» Task goal: Print all the entries verbatim.

[Saved data entries]
━━━━━━
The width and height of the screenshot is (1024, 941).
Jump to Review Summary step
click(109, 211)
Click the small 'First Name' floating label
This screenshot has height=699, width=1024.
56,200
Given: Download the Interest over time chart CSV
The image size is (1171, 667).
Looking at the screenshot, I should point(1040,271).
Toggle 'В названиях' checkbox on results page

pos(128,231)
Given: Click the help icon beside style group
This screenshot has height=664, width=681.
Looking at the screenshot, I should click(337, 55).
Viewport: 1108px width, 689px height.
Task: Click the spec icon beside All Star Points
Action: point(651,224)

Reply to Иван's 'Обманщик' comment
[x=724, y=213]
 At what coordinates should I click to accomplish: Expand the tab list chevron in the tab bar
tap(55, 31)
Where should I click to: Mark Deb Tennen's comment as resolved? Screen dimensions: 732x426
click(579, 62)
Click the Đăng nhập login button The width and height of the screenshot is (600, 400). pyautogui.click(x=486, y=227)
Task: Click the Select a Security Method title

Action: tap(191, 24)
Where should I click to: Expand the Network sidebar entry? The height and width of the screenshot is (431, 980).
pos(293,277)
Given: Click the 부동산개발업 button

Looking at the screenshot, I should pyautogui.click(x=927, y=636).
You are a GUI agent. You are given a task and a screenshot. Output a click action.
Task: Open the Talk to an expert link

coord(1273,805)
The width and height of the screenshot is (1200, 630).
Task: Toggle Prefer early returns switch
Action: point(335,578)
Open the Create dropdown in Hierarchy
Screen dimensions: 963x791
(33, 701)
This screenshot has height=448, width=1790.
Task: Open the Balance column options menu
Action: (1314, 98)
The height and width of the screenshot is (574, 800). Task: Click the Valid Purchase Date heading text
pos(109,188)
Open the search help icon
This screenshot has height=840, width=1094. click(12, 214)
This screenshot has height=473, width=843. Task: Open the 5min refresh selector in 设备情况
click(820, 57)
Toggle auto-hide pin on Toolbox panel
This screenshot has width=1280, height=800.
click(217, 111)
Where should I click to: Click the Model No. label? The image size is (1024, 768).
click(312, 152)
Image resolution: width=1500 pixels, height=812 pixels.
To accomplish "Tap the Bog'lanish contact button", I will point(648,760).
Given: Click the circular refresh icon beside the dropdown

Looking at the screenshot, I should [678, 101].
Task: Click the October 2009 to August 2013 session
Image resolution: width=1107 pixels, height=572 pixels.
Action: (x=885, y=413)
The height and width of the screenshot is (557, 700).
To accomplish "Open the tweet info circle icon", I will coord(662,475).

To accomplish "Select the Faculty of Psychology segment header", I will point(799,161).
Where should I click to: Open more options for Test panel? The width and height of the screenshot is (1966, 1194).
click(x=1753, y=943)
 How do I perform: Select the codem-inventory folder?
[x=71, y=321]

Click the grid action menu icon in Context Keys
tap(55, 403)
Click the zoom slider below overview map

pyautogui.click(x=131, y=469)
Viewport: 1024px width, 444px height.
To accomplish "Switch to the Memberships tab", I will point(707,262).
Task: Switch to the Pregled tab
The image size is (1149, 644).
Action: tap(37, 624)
━━━━━━
» Response below:
The width and height of the screenshot is (1024, 941).
Jump to Review Summary step
click(109, 211)
Click the small 'First Name' floating label
This screenshot has height=699, width=1024.
56,200
Given: Download the Interest over time chart CSV
The image size is (1171, 667).
Looking at the screenshot, I should point(1040,271).
Toggle 'В названиях' checkbox on results page

pos(128,231)
Given: Click the help icon beside style group
This screenshot has height=664, width=681.
Looking at the screenshot, I should click(337, 55).
Viewport: 1108px width, 689px height.
Task: Click the spec icon beside All Star Points
Action: point(651,224)

Reply to Иван's 'Обманщик' comment
[x=724, y=213]
 At what coordinates should I click to accomplish: Expand the tab list chevron in the tab bar
tap(55, 31)
Where should I click to: Mark Deb Tennen's comment as resolved? Screen dimensions: 732x426
click(579, 62)
Click the Đăng nhập login button The width and height of the screenshot is (600, 400). pyautogui.click(x=486, y=227)
Task: Click the Select a Security Method title

Action: tap(191, 24)
Where should I click to: Expand the Network sidebar entry? The height and width of the screenshot is (431, 980).
pos(293,277)
Given: Click the 부동산개발업 button

Looking at the screenshot, I should pyautogui.click(x=927, y=636).
You are a GUI agent. You are given a task and a screenshot. Output a click action.
Task: Open the Talk to an expert link

coord(1273,805)
The width and height of the screenshot is (1200, 630).
Task: Toggle Prefer early returns switch
Action: point(335,578)
Open the Create dropdown in Hierarchy
Screen dimensions: 963x791
(33, 701)
This screenshot has height=448, width=1790.
Task: Open the Balance column options menu
Action: (1314, 98)
The height and width of the screenshot is (574, 800). Task: Click the Valid Purchase Date heading text
pos(109,188)
Open the search help icon
This screenshot has height=840, width=1094. click(12, 214)
This screenshot has height=473, width=843. Task: Open the 5min refresh selector in 设备情况
click(820, 57)
Toggle auto-hide pin on Toolbox panel
This screenshot has width=1280, height=800.
click(217, 111)
Where should I click to: Click the Model No. label? The image size is (1024, 768).
click(312, 152)
Image resolution: width=1500 pixels, height=812 pixels.
To accomplish "Tap the Bog'lanish contact button", I will point(648,760).
Given: Click the circular refresh icon beside the dropdown

Looking at the screenshot, I should [678, 101].
Task: Click the October 2009 to August 2013 session
Image resolution: width=1107 pixels, height=572 pixels.
Action: (x=885, y=413)
The height and width of the screenshot is (557, 700).
To accomplish "Open the tweet info circle icon", I will coord(662,475).

To accomplish "Select the Faculty of Psychology segment header", I will point(799,161).
Where should I click to: Open more options for Test panel? The width and height of the screenshot is (1966, 1194).
click(x=1753, y=943)
 How do I perform: Select the codem-inventory folder?
[x=71, y=321]

Click the grid action menu icon in Context Keys
tap(55, 403)
Click the zoom slider below overview map

pyautogui.click(x=131, y=469)
Viewport: 1024px width, 444px height.
To accomplish "Switch to the Memberships tab", I will point(707,262).
Task: Switch to the Pregled tab
The image size is (1149, 644).
Action: tap(37, 624)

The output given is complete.